The modeler can force variables not only to be in the model but have a much larger effect than the data dictates while optimizing around these constraints. The modeler can assign weights (score values) to specific bins

                                                        Return to FAMQ

Given all this a priori knowledge, what can be done to reflect this in a model based only on the KGB data?

                                                        Return to FAMQ

As alluded to in the previous section, we can “engineer” the KGB model to, as a minimum, to generate scores that account directionally for this a priori knowledge. This engineering will necessarily degrade the performance of the KGB model in the “known” space, but it will ensure that when the model is used in the “reject” space it will appropriately generate Accept/Reject (A/R) patterns that reflect our a priori knowledge.

                                                        Return to FAMQ

Why reject inference is better than a KGB( Known Good/Bad) model?

                                                        Return to FAMQ

Many modelers will argue that the best model is the one that fits the known data best, but in the case of acquisition models, this is often not the case. The graph below shows a model built on the data indicated by the blue diamond symbols for data points at 650, 700, 750, 800 and 850. This data indicates a situation where the model extrapolates directly and accurately into the unknown area (values below 600).


Unfortunately, the Red square symbols are more like the real world. In this case, the known applicants that scored in the 600 to 700 range were “cherry picked” (chosen using additional information not reflected in the model data or unable to be used in the model development). The result of this “cherry picking” is that the applicants in the lower range performed slightly better than the full population had there been no “cherry-picking” (blue diamonds). Also, the highest scores were biased by a bit of negative selection due to pricing (resulting in them performing slightly worse than expected).

If the model that is fit on the red squares is used, then the extrapolation into the unknown “reject” space it will overestimate the risk of those accounts by (over 30%) which can obviously result in accepting accounts that are riskier than indicated by the model and have a negative effect on the ability of the model to rank order effectively.

ALSO the model fit on the red squares does a much better job of fitting the known (red square) data but the model fit on the blue diamond data does a better job of fitting the BOTH the unkown data AND the known data.

Obviously, this is a made up (but realistic) example to prove a point. That point is that extrapolating into the reject space has a significant danger of overestimating the risk and reducing the rank order effectiveness in the risky areas. In most cases we do not have the information against which to validate the performance in the reject space; however, there is often substantial a priori historical information in the riskier space (see bullet points below) and that information can be used to help “engineer” the KGB (Known Good Bad) model so that the modified model reflects this a priori knowledge. Here is a summary of this a priori knowledge:
  • DQ – Delinquency, borrowers with a history of multiple DQ and more severe DQ are riskier than those with little or no DQ history.

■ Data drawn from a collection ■

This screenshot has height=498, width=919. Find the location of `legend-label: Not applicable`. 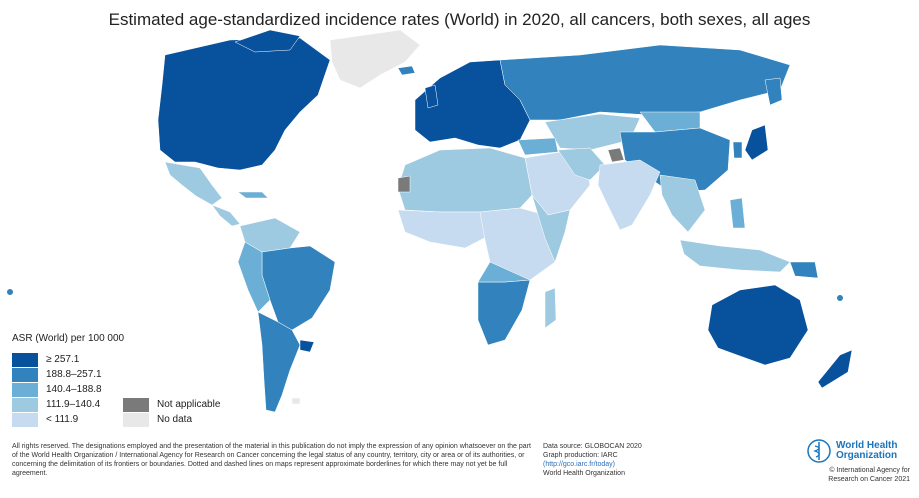

legend-label: Not applicable is located at coordinates (189, 404). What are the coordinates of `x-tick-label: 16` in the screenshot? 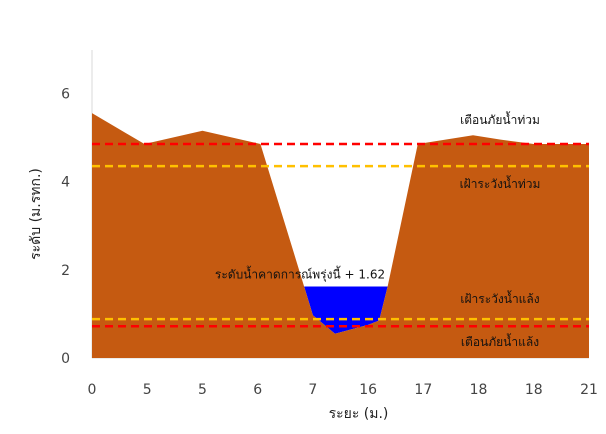 It's located at (368, 390).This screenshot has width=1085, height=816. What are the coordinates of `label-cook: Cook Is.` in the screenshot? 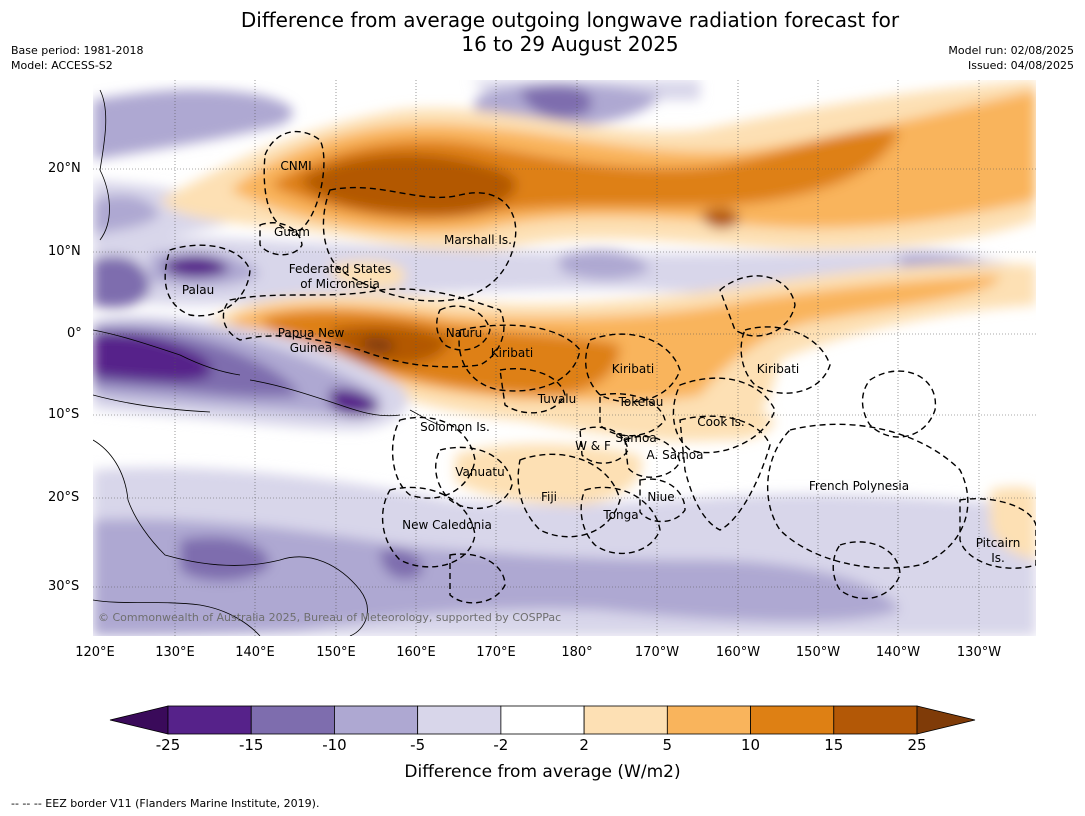 It's located at (720, 422).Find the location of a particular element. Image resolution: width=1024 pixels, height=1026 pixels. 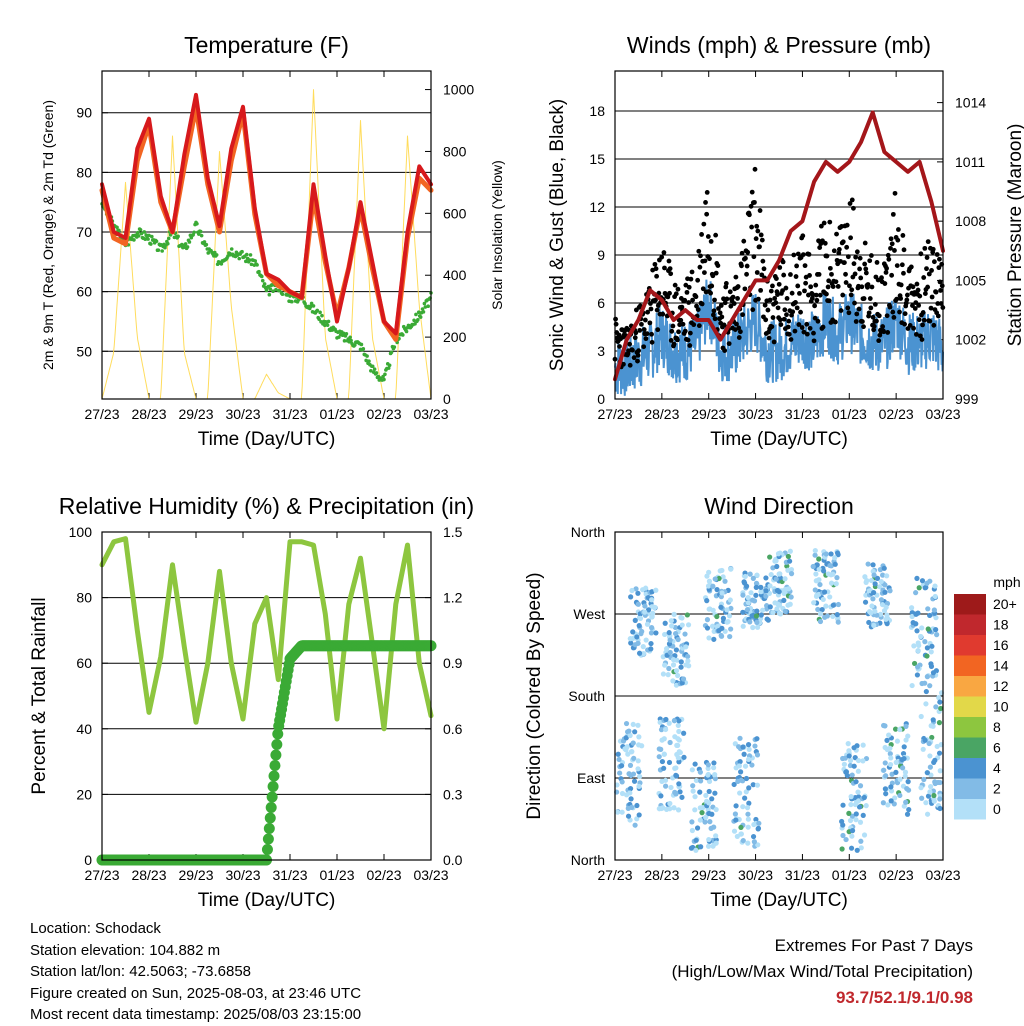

■ How to complete this task ■
Reproduce the stretch of the reject inference excerpt above from "Many modelers will" through "(values below 600).", word for word.

■ Problem solution ■
Many modelers will argue that the best model is the one that fits the known data best, but in the case of acquisition models, this is often not the case. The graph below shows a model built on the data indicated by the blue diamond symbols for data points at 650, 700, 750, 800 and 850. This data indicates a situation where the model extrapolates directly and accurately into the unknown area (values below 600).